Job 1: Shorten the paragraph of the inspection report below that begins "During this inspection, the inspectors identified" while keeping its main facts.
Job 2: From the inspection report below, print word for word the passage starting with "The inspectors reviewed RWPs" and going on through "and plant policy.".

This inspection constitutes one sample.

b. Findings

No findings of significance were identified.

RADIATION SAFETY

Cornerstone: Occupational Radiation Safety

2OS1 Access Control to Radiologically Significant Areas (71121.01)

.1 Plant Walkdowns and Radiation Work Permit Reviews

a. Inspection Scope

During this inspection, the inspectors identified one radiologically significant work area within a radiation and potential airborne radioactivity area in the auxiliary building which involved cutting out and replacing valve DH121. The radiation work permit (RWP) and work package, which included radiological controls and surveys of this area, were reviewed to determine if radiological controls including surveys, air sampling data, postings, and barricades were adequate.

This work area perimeter was walked down and surveyed using an NRC survey meter in order to verify that the prescribed RWP, procedures, and engineering controls were in place, that licensee surveys and postings were complete and accurate, and that air samplers were properly located.

The inspectors reviewed RWPs and associated radiological controls used to access this and other radiologically significant areas, and evaluated the work control instructions and control barriers that were specified in order to verify that the controls and requirements were complied with. Site technical specification requirements for high radiation areas and locked high radiation areas were used as standards for the necessary barriers. Electronic dosimeter alarm setpoints for both integrated dose and dose rate were evaluated for conformity with survey indications and plant policy.

Workers were interviewed to verify that they were aware of the actions required when their electronic dosimeters noticeably malfunctioned or alarmed.

b. Findings

No findings of significance were identified.

.2 Problem Identification and Resolution

a. Inspection Scope

The inspectors reviewed the licensees self-assessments, audits, and condition reports (CRs) related to the access control program to verify that identified problems were entered into the corrective action program for resolution. These reviews represented one sample.

b. Findings

No findings of significance were identified.

.3 Job-In-Progress Reviews

a. Inspection Scope

The inspectors selected one job being performed in a radiation area, which had the potential for airborne radioactivity, for observation of work activities that presented the greatest radiological risk to workers. This was the only radiologically significant work being conducted during the inspection.

Given material:

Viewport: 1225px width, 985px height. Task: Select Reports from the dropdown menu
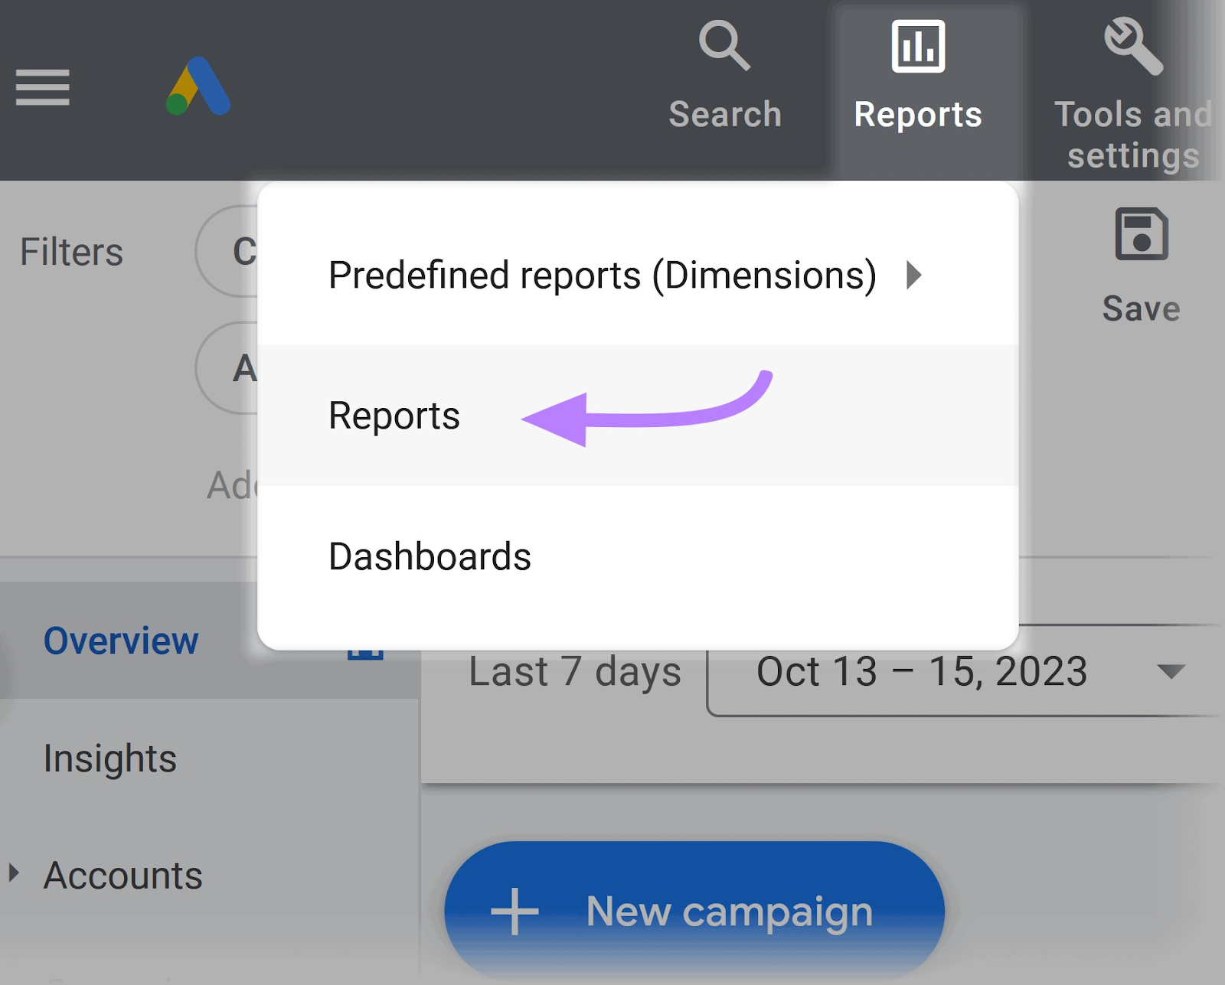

Solution 1: The inspectors found one radiologically significant work area in the auxiliary building, inside a radiation and potential airborne radioactivity area, where valve DH121 was being cut out and replaced. They reviewed the radiation work permit (RWP) and work package, including the area's radiological controls and surveys. The goal was to judge whether the surveys, air sampling data, postings, and barricades were adequate.

Solution 2:
The inspectors reviewed RWPs and associated radiological controls used to access this and other radiologically significant areas, and evaluated the work control instructions and control barriers that were specified in order to verify that the controls and requirements were complied with. Site technical specification requirements for high radiation areas and locked high radiation areas were used as standards for the necessary barriers. Electronic dosimeter alarm setpoints for both integrated dose and dose rate were evaluated for conformity with survey indications and plant policy.